======== Supplied information

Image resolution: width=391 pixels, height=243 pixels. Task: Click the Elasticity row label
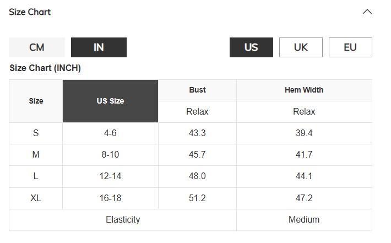coord(123,220)
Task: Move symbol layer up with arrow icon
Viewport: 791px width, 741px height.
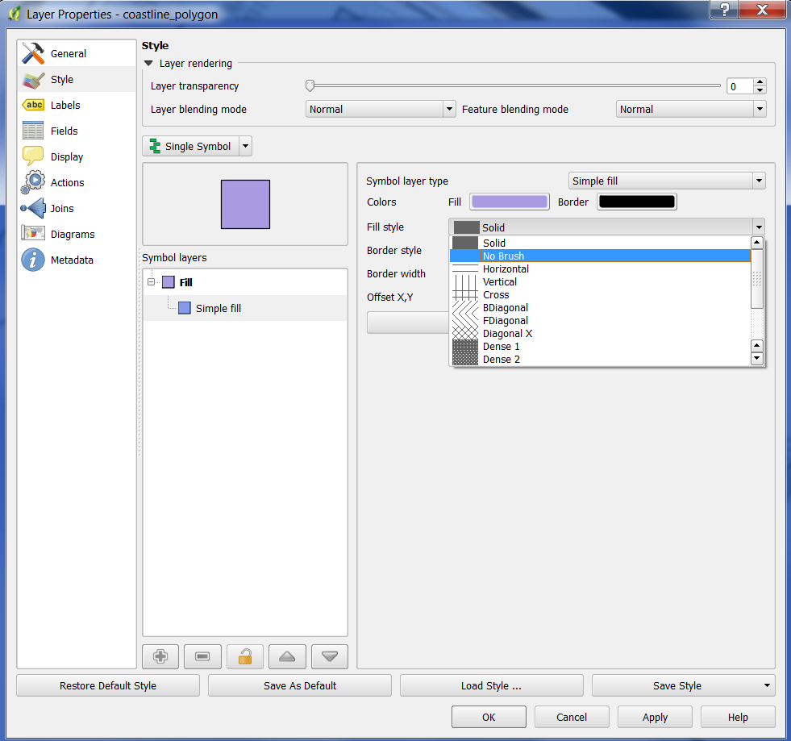Action: click(287, 656)
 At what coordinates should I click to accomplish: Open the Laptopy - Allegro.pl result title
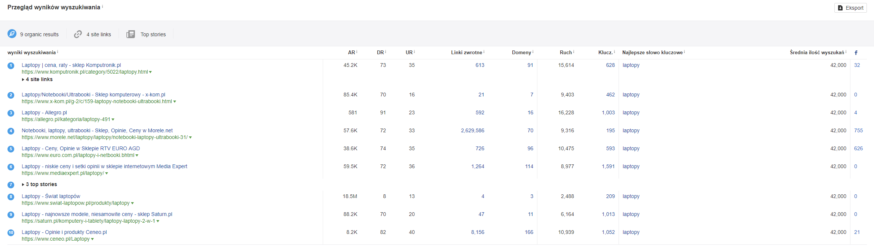44,112
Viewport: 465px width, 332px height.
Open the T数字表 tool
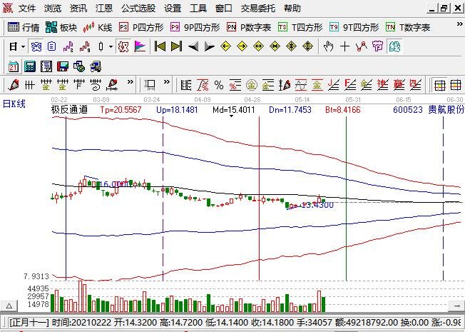[408, 28]
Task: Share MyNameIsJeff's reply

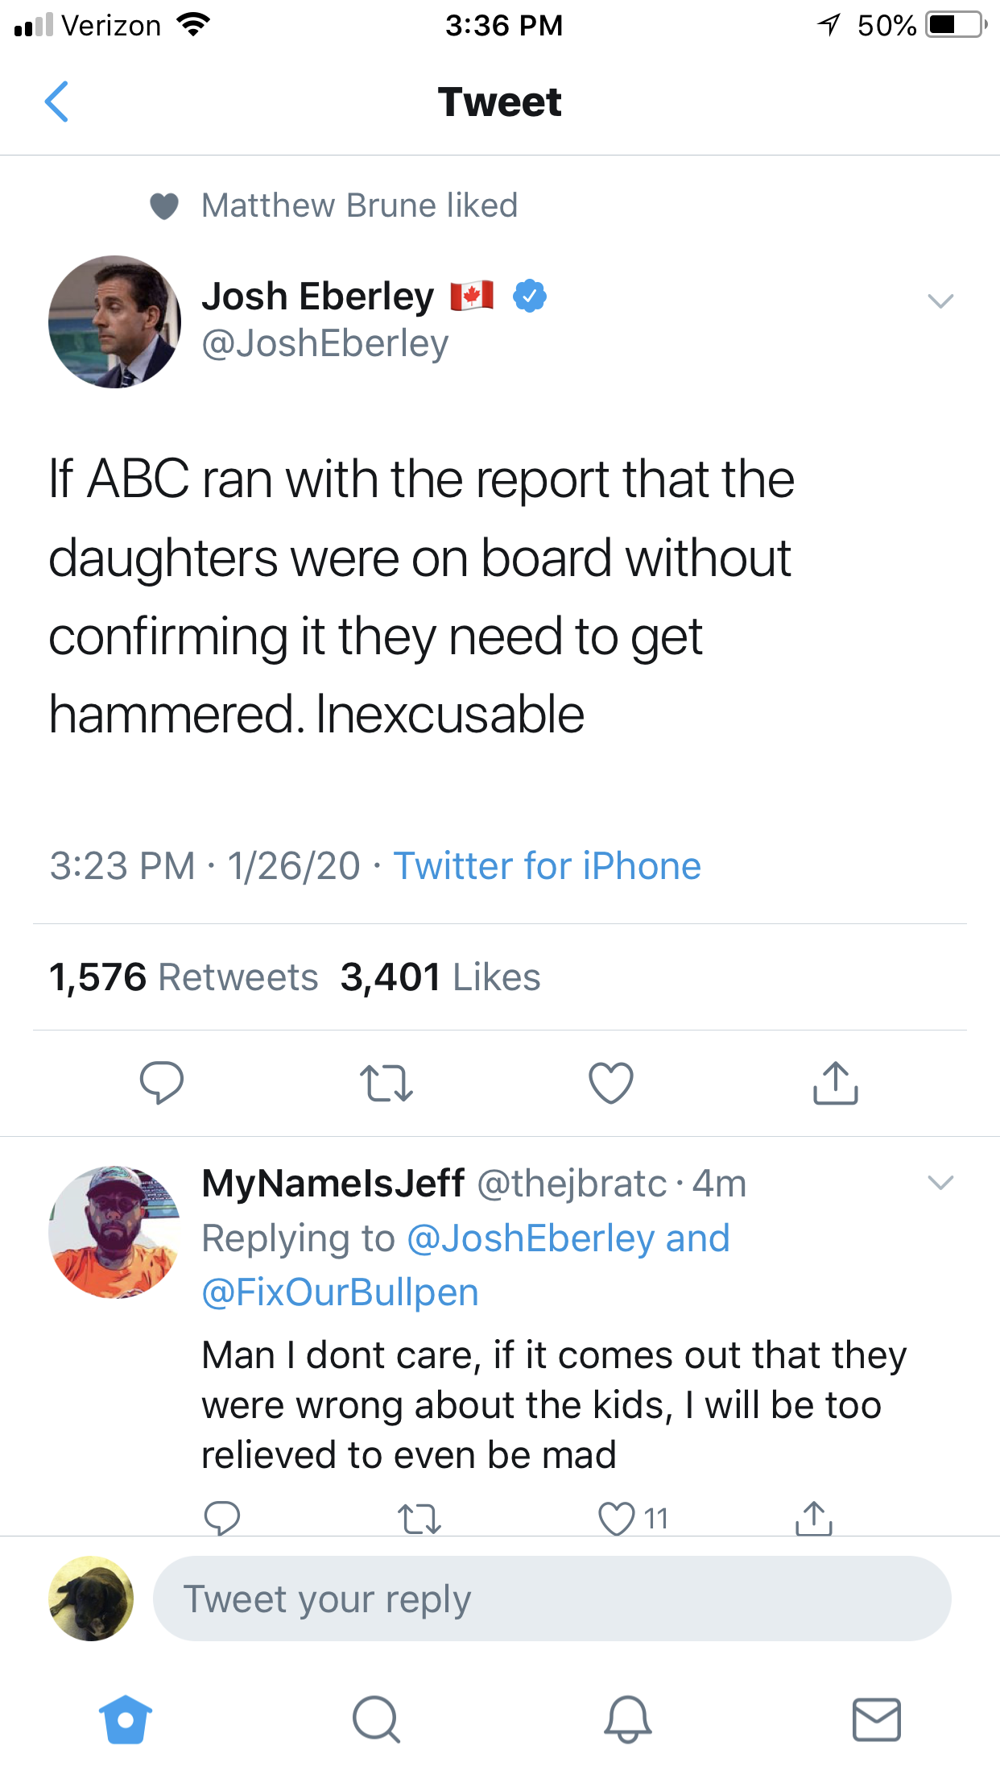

================

### Exercise directions
Copy out every line of text from the records above word for word, leaving the pictures out.

### Solution
Image resolution: width=391 pixels, height=243 pixels. Task: Click the Elasticity row label
coord(123,220)
Task: Move symbol layer up with arrow icon
Viewport: 791px width, 741px height.
Action: click(287, 656)
 At what coordinates should I click to accomplish: Open the Laptopy - Allegro.pl result title
44,112
Viewport: 465px width, 332px height.
Open the T数字表 tool
[408, 28]
Task: Share MyNameIsJeff's reply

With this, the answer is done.